To get causality of financial education requires something like a randomized trial or the introduction of an additional financial education requirement in a particular state. And randomized trials are difficult because the dosage of financial education that would cause a detectable different in financial decision-making might be quite expensive.
Long-Term Bond Prices. I have been focusing on cousin causality, but there are cases where A coming before B in some sense can't even rule out reverse causality: B causing A. The standard theory of the term-structure of interest rates says that if the Fed is now expected to raise future short-term interest rates faster than was expected before, long-term bond prices will be driven down—which is equivalent to long-term interest rates going up. So in some sense the level of future short-term rates is causing the current level of long-term rates.

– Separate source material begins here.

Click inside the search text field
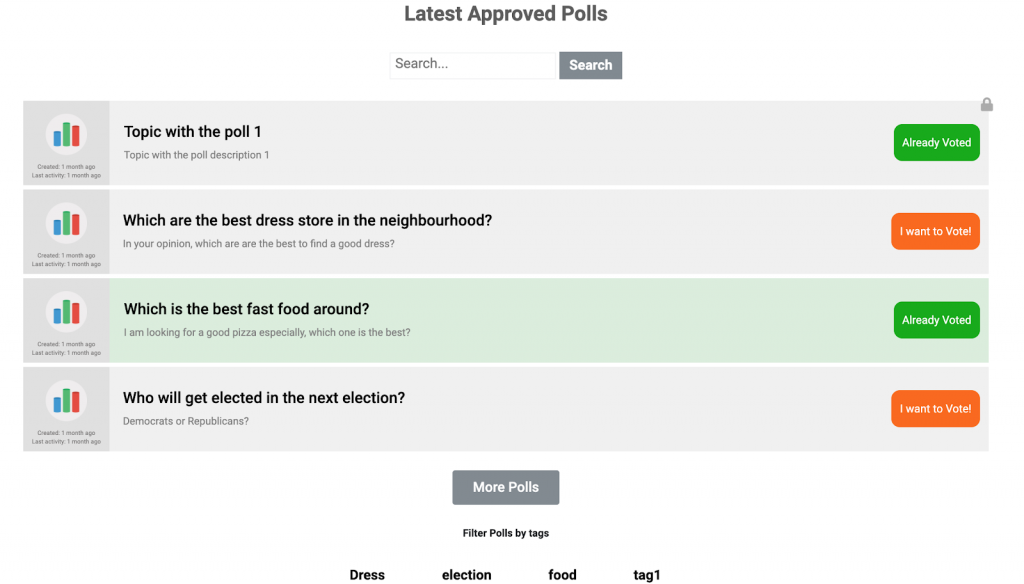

Of course, this isn't quite right. There is something already out there, now, that is likely to cause future short-term rates to be higher than they otherwise would be and is causing current long-term rates to be higher through people's thoughts now about future short-term rates. Seen that way, current long-term interest rates being able to predict future short-term rates is an example of cousin causality. Whatever is driving the Fed's plans is driving both future short-term rates and—through thoughts about future short-term rates—current long-term rates. In any case, the fact that the movement in long-term rates comes before the movement in short-term rates doesn't mean that the movement in long-term rates now caused the movement in short-term rates later.
Conclusion. I want to end with a challenge. Now that you know the handy term "cousin causality," look for examples of where this might be going on—especially where it might mean that someone's claim of causality is less of an open-and-shut case than they think. Examples won't be hard to find. For both people and nations, good things tend to cluster with good things and bad things tend to cluster with bad things. But in my view, most of the correlations come from cousin causality. It isn't so easy to single out the underlying causes that are the "grandparents" in the analogy behind the naming of cousin causality.